Required work: Extract each line of the data below that contains the string "photo", treating uppercase and lowercase as different. Copy those lines without changes.

= = =

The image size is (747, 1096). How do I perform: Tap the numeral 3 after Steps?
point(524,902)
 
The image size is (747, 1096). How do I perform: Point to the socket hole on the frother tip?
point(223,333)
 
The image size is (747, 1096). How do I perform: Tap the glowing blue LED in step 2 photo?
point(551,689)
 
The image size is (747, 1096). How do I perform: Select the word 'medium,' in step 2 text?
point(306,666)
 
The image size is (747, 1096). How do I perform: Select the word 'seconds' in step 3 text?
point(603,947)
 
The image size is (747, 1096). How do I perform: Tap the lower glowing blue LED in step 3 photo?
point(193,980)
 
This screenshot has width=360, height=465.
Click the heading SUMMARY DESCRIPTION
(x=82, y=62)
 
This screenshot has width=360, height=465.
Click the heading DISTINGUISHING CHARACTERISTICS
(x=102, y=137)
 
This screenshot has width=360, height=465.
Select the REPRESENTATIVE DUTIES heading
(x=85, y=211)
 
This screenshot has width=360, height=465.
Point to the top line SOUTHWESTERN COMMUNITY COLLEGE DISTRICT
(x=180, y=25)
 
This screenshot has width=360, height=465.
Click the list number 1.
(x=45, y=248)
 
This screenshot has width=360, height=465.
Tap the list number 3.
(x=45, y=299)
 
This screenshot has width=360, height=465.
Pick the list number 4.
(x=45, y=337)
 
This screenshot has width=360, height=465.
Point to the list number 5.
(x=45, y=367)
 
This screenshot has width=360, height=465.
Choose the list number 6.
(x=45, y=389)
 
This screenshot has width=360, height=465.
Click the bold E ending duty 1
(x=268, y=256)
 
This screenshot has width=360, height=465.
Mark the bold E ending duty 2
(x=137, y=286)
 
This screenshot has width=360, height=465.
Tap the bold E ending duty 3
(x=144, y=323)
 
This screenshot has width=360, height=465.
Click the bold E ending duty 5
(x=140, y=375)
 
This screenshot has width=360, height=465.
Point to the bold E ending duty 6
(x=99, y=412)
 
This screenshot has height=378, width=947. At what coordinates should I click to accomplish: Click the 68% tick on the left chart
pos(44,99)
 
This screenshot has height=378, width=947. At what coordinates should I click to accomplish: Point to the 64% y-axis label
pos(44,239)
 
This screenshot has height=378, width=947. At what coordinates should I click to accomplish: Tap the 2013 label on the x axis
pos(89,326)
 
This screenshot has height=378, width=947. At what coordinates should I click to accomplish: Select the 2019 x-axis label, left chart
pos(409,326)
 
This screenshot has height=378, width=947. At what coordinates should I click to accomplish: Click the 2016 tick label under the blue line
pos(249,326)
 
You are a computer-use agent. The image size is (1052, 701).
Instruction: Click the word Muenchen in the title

= = =

Answer to the exercise:
The image size is (747, 1096). How do I perform: Tap the glowing blue LED in step 2 photo?
The image size is (747, 1096). How do I perform: Tap the lower glowing blue LED in step 3 photo?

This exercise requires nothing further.